While the judge's ruling allows the city to resume buying properties, the city has agreed it won't disturb any graves at the St. Johannes Cemetery until a federal appeals court in Washington rules on another lawsuit opponents have filed against the Federal Aviation Administration, city attorney Diane Pezanoski said.
Attorneys representing Bensenville, Elk Grove Village and the cemetery owners said they will recommend their clients appeal.
"We're disappointed," attorney Joe Karaganis said. "Shocked would be a legitimate characterization."
The judge had issued a temporary restraining order earlier this month but that did not affect construction work on a new runway that began in October.

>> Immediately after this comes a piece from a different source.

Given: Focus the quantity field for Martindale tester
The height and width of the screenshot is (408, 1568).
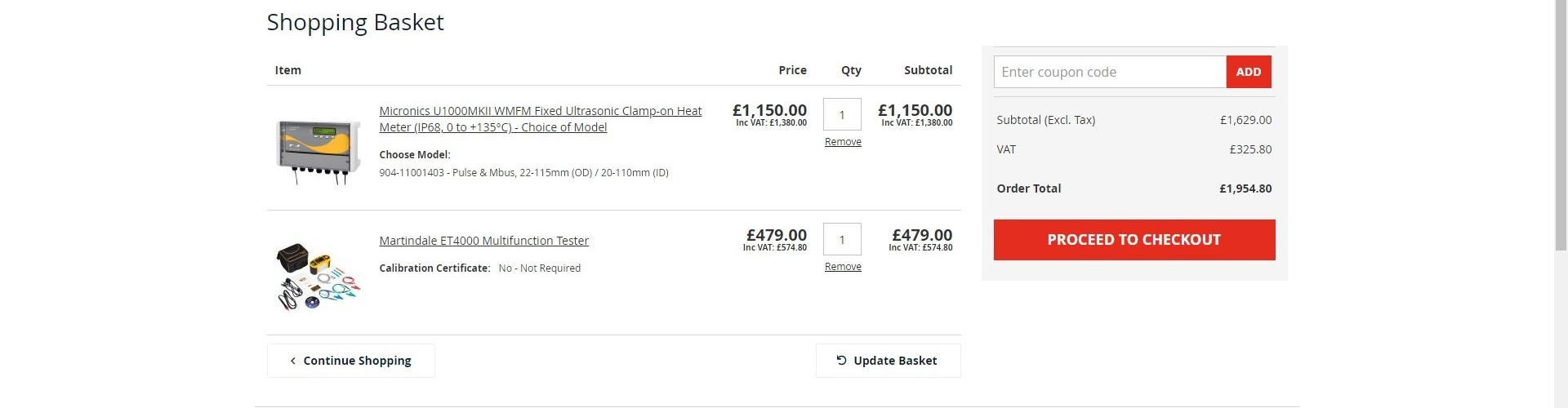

Expansion foes who sought the order claimed the city could not legally buy or destroy homes or move grave sites until the FAA decides if it will endorse federal money for the plan.
Opponents argue the FAA should reject funding requests because the city hasn't proved the project is worth the expense. The city is seeking $300 million in federal money for the project's first phase.
The plan would add a new terminal, two runways and redesign two other runways, changes the FAA has said will reduce delays by 68 percent if the work ends on schedule in 2013.